Durante la segunda jornada de la cumbre del G7, el conflicto bélico entre Rusia y Ucrania volvió a posicionarse como el principal eje de discusión entre las potencias mundiales. Este enfoque renovado se materializó luego de que las tensiones en la región de Medio Oriente experimentaran una disminución significativa, impulsada por el reciente acuerdo preliminar entre Estados Unidos e Irán que habilitó la reapertura del Estrecho de Ormuz.

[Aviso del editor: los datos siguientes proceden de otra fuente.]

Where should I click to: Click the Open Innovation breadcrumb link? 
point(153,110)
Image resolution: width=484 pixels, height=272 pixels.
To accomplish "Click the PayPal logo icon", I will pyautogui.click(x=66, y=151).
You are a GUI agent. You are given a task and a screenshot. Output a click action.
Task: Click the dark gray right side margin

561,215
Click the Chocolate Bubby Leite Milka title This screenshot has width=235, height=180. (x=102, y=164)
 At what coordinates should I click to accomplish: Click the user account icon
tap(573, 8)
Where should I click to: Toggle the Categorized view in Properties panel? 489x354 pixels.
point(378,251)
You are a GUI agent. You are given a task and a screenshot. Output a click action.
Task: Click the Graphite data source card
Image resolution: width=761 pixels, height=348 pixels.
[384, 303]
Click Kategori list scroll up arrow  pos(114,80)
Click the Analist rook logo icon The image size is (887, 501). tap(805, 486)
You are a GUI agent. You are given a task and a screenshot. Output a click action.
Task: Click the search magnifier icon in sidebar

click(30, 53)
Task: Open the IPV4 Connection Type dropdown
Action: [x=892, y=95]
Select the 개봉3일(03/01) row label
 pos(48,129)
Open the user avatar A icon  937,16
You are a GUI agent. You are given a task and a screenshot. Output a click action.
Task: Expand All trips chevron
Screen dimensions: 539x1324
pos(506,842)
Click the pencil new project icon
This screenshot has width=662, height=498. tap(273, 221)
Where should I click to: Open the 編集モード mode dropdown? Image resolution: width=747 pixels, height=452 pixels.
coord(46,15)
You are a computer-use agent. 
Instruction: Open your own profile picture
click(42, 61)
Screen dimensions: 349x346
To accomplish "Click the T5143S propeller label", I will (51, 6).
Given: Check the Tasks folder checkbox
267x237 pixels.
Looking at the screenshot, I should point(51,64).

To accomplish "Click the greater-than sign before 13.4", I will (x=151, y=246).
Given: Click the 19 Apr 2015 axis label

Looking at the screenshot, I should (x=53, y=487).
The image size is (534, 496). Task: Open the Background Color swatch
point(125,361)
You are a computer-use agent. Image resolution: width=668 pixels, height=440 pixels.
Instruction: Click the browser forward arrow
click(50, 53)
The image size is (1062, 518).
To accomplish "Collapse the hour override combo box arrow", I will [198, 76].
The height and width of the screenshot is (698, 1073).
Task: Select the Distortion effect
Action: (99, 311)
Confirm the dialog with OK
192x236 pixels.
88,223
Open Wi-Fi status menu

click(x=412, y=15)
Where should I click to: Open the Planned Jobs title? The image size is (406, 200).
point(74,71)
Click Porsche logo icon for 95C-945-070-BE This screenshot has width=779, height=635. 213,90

En este contexto del Mercado Internacional, el presidente Donald Trump confirmó públicamente que, al haber logrado avances concretos en las negociaciones bilaterales con Irán, su administración concentrará ahora los esfuerzos diplomáticos en abordar el conflicto en Europa del Este. A lo largo del fin de semana, el mandatario estadounidense mantuvo conversaciones individuales con Vladimir Putin y Volodímir Zelenski, las cuales calificó de «muy positivas», sugiriendo que ambas naciones muestran apertura para explorar una resolución negociada. Por parte de la diplomacia rusa, el asesor Yuri Ushakov señaló que un posible acuerdo podría establecer una nueva dimensión en las relaciones internacionales bilaterales entre Moscú y Washington.
Mientras avanzan las gestiones diplomáticas, el mandatario ucraniano aprovechará su participación en la cumbre internacional para solicitar un refuerzo en los sistemas de defensa aérea y el mantenimiento del apoyo militar por parte de occidente. La actual edición del foro global cuenta con la presencia ampliada de países invitados como Brasil, India, Corea del Sur, Ucrania, Qatar, Emiratos Árabes Unidos, Egipto y Kenia. Esta integración subraya la relevancia creciente que están adquiriendo las naciones emergentes en el actual esquema de la geopolítica global.